The Vice-Chair NDP Libby Davies

Thank you very much, Mr. Da Pont.

We now go over to Dr. Fry.

10:05 a.m.

Liberal

Hedy Fry Liberal Vancouver Centre, BC

Thank you very much, Madam Chair.

I want to pick up on Mr. Young's question with regard to OxyContin. I think, as we well know, this is all...having made that statement and seeing that Canada is now the number one country in the world with regard to OxyContin abuse.

Can you explain to me the rationale as to why the government and Health continue to give an okay to six generic companies to produce this particular drug when the U.S. is no longer doing it and other countries are no longer doing it? It doesn't make any sense to me to, on the one hand, put millions of dollars into some sort of prevention and surveillance and tracking when the drug, the one that everyone is begging the minister and the Department of Health not to give any approvals to...have gone ahead and given approvals to six new generic companies.

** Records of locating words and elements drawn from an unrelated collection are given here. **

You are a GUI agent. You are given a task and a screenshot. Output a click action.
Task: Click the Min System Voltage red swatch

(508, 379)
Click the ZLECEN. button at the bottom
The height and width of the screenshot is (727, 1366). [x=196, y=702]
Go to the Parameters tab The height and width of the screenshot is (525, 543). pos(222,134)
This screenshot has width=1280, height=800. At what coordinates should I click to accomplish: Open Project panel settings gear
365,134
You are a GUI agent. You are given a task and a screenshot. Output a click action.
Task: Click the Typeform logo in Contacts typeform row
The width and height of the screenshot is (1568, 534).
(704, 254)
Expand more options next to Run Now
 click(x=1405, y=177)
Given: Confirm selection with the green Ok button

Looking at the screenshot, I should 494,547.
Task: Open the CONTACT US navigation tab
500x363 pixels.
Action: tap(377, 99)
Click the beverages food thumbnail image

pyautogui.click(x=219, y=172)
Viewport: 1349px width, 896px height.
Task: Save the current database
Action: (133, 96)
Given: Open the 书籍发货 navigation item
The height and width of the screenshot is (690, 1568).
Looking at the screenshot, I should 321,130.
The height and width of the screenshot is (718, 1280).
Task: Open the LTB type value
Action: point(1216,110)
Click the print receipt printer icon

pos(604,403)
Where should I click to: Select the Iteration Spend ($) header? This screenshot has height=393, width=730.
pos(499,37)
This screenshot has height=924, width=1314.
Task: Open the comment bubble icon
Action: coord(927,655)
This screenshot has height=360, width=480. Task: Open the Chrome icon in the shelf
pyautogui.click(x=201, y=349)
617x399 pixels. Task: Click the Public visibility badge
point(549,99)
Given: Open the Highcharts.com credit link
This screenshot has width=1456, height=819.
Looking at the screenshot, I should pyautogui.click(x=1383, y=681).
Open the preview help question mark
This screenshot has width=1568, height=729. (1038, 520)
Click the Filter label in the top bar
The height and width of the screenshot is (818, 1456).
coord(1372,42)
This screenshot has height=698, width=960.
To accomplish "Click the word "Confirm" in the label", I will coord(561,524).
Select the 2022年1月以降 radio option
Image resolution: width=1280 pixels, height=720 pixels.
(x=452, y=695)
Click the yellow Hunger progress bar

I don't understand it. It just defies any kind of common sense.

10:05 a.m.

Deputy Minister, Department of Health

George Da Pont

That decision was taken, but when it was taken in terms of allowing OxyContin to remain on the market—and having allowed it on the market, if there are generic versions available it's very hard to deny them—at that time a number of stronger restrictions were put in place in terms of the licensing for reporting, for diversions, and so forth. We have been monitoring that very closely. From that monitoring we haven't seen any spike or increases yet.

But as the minister has said I think on a number of occasions, it is a significant concern. That's why there's going to be significant additional investment in dealing with prescription drug abuse. I would say the minister has also indicated that an important component of this is to look at options for tamper resistance that would also be a factor in helping.